Hey, remember how Miley Cyrus’ “We Can’t Stop” video had that “CENSORED” nameplate-like piece of jewelry over her mouth, and later there’s that kid swinging around a malfunctioning light-up sign that can only display “U-C-K” and not the full four-letter word? Well, turns out those were CLUES ALL ALONG that the noted onesie enthusiast and VMA nominee wasn’t done with us yet. Aaaand that brings us to Miley’s just-dropped “We Can’t Stop” director’s cut, which comes packed more booty popping and dropping than the hardly kid-friendly original. The clues were there the whole time. #LongCon, y’all, #LONGCON.
Watch Miley Cyrus’ “We Can’t Stop (Director’s Cut)” video after the jump.

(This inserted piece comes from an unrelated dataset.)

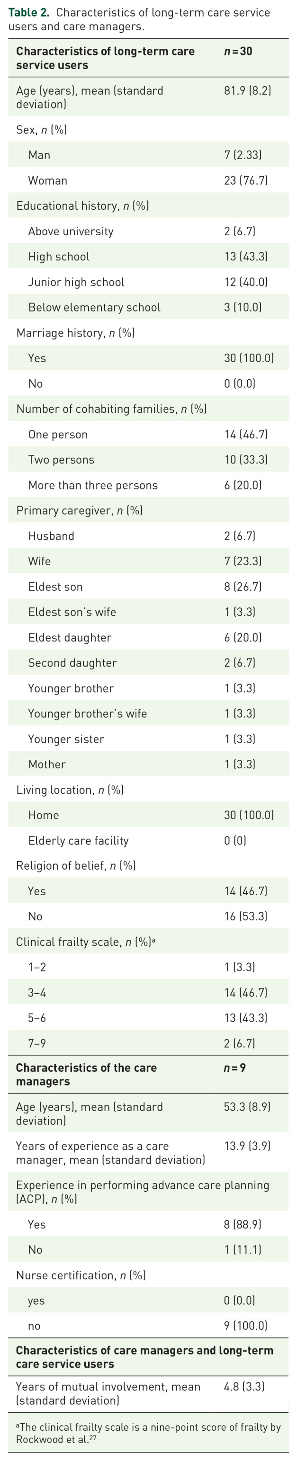
Task: Select the clinical frailty scale footnote text
Action: click(x=148, y=1433)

Right from the start, you know that director Diane Martel’s unrestrained vision is gonna get raunchier. Notice who’s mysteriously absent from the party? That’s right, those little egg-like EOS lip balms and the pill-shaped Beats by Dre speakers were, uh, busy washing their hair or something. Too bad! They missed a whole lotta under- AND side-booty…

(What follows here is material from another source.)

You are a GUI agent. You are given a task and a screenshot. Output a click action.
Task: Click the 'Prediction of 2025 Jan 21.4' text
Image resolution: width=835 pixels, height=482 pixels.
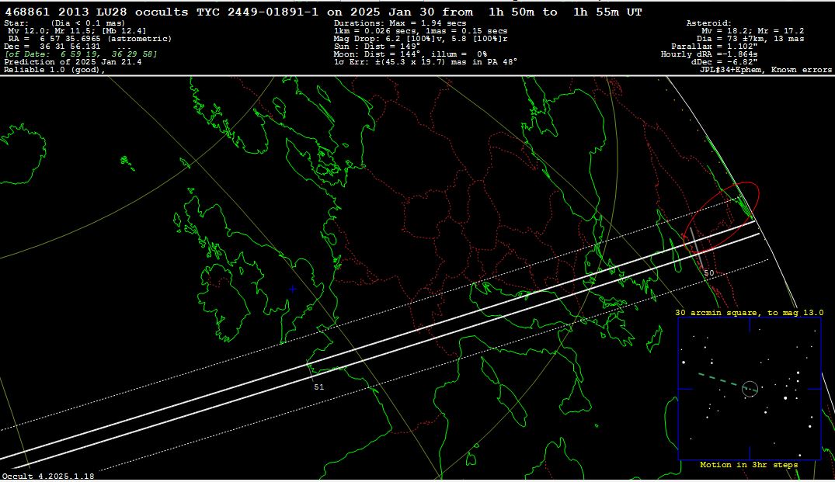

The official under- and side-boob of F/W 2014
…Not to mention extended twerk scenes and way more risque dance moves.
We think this one’s called the “Can’t Be Tamed.”

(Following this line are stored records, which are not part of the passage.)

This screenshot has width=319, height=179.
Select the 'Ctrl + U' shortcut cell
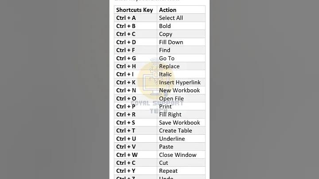(136, 139)
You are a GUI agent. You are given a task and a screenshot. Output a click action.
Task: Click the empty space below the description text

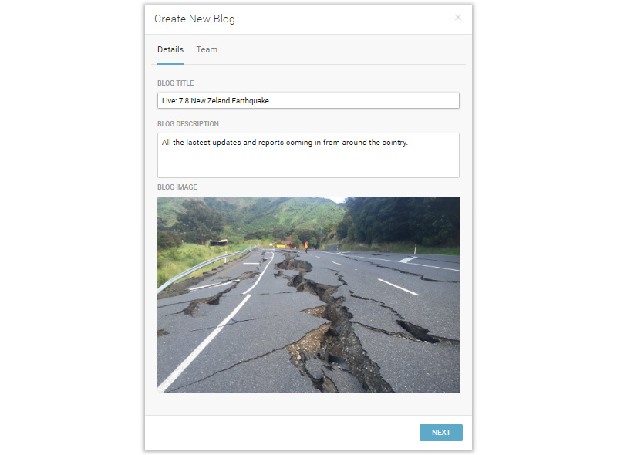click(x=309, y=164)
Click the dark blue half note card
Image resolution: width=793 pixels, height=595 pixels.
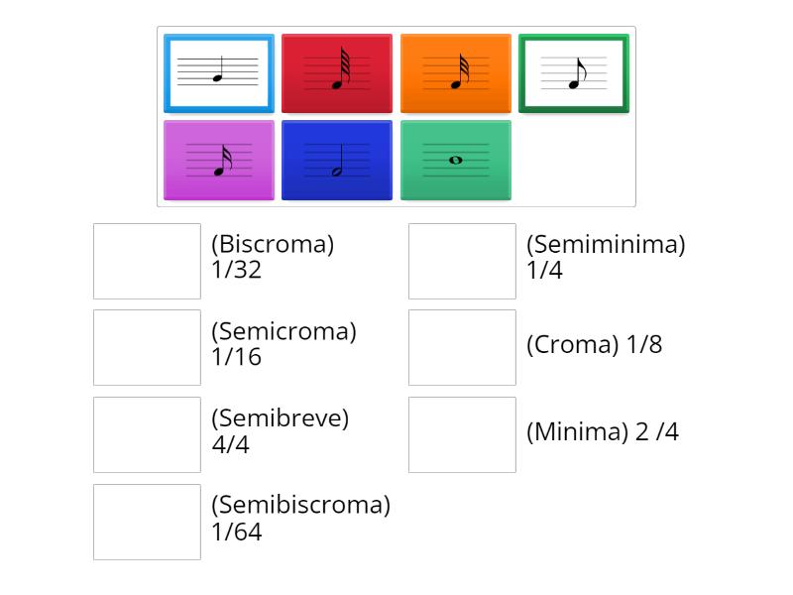coord(337,160)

Even re-ordering certain scenes helps Christina Aguilera-dirrty-fy the new cut. Like, in the original version, when that couple walks out from behind the bushes, they came out at “’Cause we came to have so much fun now” as if they’re just arriving to the party. Now, they emerge at “Bet somebody here might get some now.” WELL HELLO, new meaning, didn’t seeya there!
If it was 1997 and cracking Austin Powers jokes were still the HEIGHT of comedy, this is where we’d say “OH, BEHAVE!”
But not everything’s dirrrtified: There’s plenty of newly added stuff that definitely would’ve made the (relatively) sanitized original. Like when Miley starts kissing this puppy (aka Floyd, her IRL dog!)…
…And every parent’s worst nightmare: KARAOKE.
Next thing you know, they’ll be doing the “Cha-Cha Slide”!
But hey, maybe we’re just not up on the latest trends. Wait, aren’t we?! Are “pup-kiss parties” the latest scare tactic Oprah’s warning parents about? Is howling “Total Eclipse Of The Heart” completely off-key actually the new “grinding”???? Are we out of the coolness loop? WHY DIDN’T YOU TELL US. If you were really our friend you would have told us. We’re in a fight. OK, fight over, let’s practice our #SideButt posing.